Nadie o muy pocos se atrevieron a precisar los perfiles del final, aunque todavía recuerdo la respuesta de Streeck, en el Old Theatre de London School of Economics, a la pregunta de si vivíamos ese final, diciendo: no sé cuándo ocurrirá, pero sí sé que de ocurrir será largo y doloroso.
Si bien con la pandemia y la doble o triple crisis desatada a su amparo, las visiones se han multiplicado y vuelto barrocas, cuando no abigarradas, y pocas se distancian de las imágenes medievales del fin del mundo o de aquellas alusivas a Dante y su Divina Comedia, lo cierto es que cada vez con mayor insistencia la expresión business as usual se ha vuelto no solo aburrida sino fútil e insustancial.
Los atufados analistas financieros que desde sus despachos rechazaban críticas y despreciaban señalamientos por las mil y un fallas que aquejaban a la recuperación y reforzaban los pecados de origen del capitalismo, renovado con la globalización y el entierro del Estado keynesiano, empezaron a dar risa o encontraron generoso refugio en los pasillos de algunos ricos y poderosos, pero sus colegas y superiores en las casas de inversión, los periódicos o estaciones de radio y tele, no se sentían muy presionados a seguir haciéndose eco de sus banalidades bien vestidas.
Con la pandemia y su cauda corrosiva en la salud, hoy las seguridades de ayer ya no lo son tanto, y las tan inconmovibles como incuestionadas confianzas en las reservas y energías del sistema, ya no dan mucho de sí. Con todo, lejos estamos de anunciar, como ayer se decía, el fin de la historia y esperar las trompetas del apocalipsis. No lo parece y de llegar, como lo advirtió el germano: va a doler.

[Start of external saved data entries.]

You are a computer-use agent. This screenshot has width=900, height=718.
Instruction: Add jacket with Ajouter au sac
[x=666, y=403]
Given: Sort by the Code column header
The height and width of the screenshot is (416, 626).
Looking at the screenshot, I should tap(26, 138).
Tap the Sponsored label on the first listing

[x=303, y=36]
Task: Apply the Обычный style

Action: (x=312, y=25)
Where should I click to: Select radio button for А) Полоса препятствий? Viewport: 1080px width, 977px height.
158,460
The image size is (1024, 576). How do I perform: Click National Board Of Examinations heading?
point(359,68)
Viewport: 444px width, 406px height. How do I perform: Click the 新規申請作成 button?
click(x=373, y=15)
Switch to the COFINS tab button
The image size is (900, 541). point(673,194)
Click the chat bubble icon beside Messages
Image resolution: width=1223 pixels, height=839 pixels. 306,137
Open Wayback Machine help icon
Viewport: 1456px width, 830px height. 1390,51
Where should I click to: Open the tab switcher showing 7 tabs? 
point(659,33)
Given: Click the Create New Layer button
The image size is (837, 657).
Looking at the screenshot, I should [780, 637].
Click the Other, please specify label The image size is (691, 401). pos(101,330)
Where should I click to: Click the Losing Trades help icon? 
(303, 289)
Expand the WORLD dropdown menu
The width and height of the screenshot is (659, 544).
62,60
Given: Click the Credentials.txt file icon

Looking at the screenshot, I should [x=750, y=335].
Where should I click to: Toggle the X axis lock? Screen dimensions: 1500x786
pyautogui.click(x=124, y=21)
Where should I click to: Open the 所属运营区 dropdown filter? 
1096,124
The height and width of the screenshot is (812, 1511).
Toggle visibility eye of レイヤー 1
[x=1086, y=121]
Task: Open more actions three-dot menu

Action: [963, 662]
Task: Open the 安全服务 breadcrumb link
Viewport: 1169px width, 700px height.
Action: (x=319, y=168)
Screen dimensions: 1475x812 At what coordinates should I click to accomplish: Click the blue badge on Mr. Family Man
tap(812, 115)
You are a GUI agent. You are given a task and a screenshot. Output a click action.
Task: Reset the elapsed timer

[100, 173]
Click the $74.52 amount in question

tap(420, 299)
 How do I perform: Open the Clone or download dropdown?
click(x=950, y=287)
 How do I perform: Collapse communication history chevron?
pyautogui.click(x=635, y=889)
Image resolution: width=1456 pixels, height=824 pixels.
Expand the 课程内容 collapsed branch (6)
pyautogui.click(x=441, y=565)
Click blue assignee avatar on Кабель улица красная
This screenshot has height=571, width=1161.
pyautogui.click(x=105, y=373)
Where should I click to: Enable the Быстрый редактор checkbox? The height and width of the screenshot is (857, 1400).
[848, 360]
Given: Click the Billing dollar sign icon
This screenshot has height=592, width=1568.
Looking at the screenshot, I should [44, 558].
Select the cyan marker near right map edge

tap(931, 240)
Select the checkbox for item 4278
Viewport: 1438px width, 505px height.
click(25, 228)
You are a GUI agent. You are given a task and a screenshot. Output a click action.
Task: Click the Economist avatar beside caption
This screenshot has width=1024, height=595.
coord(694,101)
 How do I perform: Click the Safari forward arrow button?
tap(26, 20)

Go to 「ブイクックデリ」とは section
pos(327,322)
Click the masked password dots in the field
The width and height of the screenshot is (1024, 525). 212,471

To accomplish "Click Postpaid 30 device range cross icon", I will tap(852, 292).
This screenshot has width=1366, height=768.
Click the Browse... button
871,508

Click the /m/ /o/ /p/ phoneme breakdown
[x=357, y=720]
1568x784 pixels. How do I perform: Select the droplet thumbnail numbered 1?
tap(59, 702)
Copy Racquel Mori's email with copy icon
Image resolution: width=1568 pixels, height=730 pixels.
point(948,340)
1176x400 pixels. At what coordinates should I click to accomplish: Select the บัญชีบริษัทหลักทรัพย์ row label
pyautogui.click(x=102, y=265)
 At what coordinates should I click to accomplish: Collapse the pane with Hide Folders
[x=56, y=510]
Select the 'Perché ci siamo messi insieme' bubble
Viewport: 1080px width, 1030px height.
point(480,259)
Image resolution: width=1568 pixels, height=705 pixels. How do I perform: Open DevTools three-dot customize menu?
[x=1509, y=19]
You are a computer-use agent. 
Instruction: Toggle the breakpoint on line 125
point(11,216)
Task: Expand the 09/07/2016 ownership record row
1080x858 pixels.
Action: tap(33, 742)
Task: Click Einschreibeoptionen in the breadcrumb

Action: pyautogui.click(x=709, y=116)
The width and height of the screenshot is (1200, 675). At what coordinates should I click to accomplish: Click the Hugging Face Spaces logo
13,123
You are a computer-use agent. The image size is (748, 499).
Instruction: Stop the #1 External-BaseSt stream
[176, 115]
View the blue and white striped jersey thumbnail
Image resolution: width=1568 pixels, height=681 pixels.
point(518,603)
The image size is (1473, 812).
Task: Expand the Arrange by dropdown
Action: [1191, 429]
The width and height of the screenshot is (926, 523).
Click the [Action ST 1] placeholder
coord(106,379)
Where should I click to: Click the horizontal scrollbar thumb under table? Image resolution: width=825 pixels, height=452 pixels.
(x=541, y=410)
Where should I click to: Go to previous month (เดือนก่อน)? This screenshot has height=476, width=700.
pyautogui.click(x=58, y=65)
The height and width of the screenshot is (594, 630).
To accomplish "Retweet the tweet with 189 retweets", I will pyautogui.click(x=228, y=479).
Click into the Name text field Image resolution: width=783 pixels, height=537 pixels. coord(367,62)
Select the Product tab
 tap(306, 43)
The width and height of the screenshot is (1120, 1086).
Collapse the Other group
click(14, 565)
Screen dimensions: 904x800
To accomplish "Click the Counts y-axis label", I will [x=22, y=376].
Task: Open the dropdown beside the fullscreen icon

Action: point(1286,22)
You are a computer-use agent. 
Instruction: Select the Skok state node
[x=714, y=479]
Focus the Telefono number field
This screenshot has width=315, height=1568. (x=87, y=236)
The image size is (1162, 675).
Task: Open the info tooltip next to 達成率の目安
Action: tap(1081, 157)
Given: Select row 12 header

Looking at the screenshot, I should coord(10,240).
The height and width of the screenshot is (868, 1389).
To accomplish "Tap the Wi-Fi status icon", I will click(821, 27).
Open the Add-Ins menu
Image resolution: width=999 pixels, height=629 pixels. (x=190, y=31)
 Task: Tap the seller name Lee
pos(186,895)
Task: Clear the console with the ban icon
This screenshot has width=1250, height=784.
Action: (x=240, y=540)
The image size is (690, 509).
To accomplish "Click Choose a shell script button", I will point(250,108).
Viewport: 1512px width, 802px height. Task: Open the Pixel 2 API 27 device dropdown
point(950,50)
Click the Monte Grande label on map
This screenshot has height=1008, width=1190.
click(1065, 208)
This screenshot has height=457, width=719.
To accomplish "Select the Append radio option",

Ejemplos hay en la historia; ocurrió con el Imperio Romano y las edades medias. También les cayó a los exsoviéticos y excomunistas que resintieron las crueles inclemencias del desempleo y la crisis cuando la fortaleza de acero se desplomó a partir de 1989.
Apostar a esas demoliciones requiere vocación de zapador y sensibilidad de piedra y no se está para eso. Si algo hemos empezado a aprender es que desechar mucho de lo logrado por considerarlo inútil o pernicioso, es negativo y contraproducente. Pretender transformar demoliendo ni conmueve ni ayuda a reconstruir o inventar mejores escenarios y panorama futuros. Conservar siempre es mejor que tirar columnas, sobre todo cuando el techo está sobre uno.
No deja de ser una lástima que el presidente y sus fieles ofrezcan como leit motiv que “son distintos” así como su gana indeclinable de hacer las cosas de otra forma. Y sí, distintos son, pero cuesta trabajo calificarlo hoy de buen gobierno y, por eso, poco tiene que ofrecer la 4T para encarar y resistir lo que viene. Sin remedio, será una marea turbulenta y plagada de corrientes de fondo, porque el gran vuelco político no trajo consigo columnas y talentos bien formados, como los que necesitan los pueblos para no ser tragados o alevantados por remolinos levantiscos.